The EU versus individual countries

This is the story:

The European Court of Human Rights has awarded a Polish woman 25,000 euros ($33,000; £16,000) in damages after she was refused an abortion.

Alicja Tysiac’s eyesight worsened drastically after she had her third baby and she fears she may go blind.

The 35-year-old mother was refused an abortion despite warnings that having a baby could make her go blind.

In staunchly Catholic Poland, abortion is illegal unless the health of the mother or unborn child is at risk.

The Strasbourg court ruled that the mother of three’s human rights had been violated when she was denied an abortion on therapeutic grounds.

When Alicja Tysiac became pregnant in February 2000, three eye specialists told her having another baby could put her eyesight at serious risk.But neither the specialists nor her GP would authorise an abortion.

After giving birth later that year, Ms Tysiac suffered a retinal haemorrhage and feared she may go blind.

She now wears glasses with thick powerful lenses but she cannot see objects more than a metre and a half (5ft) away.

As a disabled single mother, she struggles to raise her three children on her meagre state pension.

There’s so much here that’s either not said or that I don’t understand.

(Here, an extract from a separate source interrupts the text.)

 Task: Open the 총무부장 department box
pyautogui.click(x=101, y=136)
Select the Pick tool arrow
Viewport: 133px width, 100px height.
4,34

Does anyone have answers to the following questions?

1. Who pays the 25,000 euros?

2. If it’s Poland that pays, is it being sanctioned for following its own laws?

3. In the part of the article I didn’t quote above, we learn that Poland actually intends to stiffen its abortion laws. What kind of federalism is this that doesn’t overturn a member country’s law, but simply imposes fines against the country for following its own laws? Since this seems to be a weird, punitive kind of federalism, will it last?

4. Is the problem that the EU feels Poland didn’t follow its own laws? That is, does Poland interpret “risk to the mother” in a way that doesn’t include blindness, but only includes the risk of death? If a country interprets its own laws one way, and the EU another, which should trump?

5. And lastly, because it might help answer some other questions, where has the baby’s father been in all this? Buried in the article is the fact that Ms. Tysiac is single, and already had two children when she became pregnant with a third.

As you can see, I’m very ignorant about the way this situation works. Do any of you have answers about the intersection between national laws and EU rulings?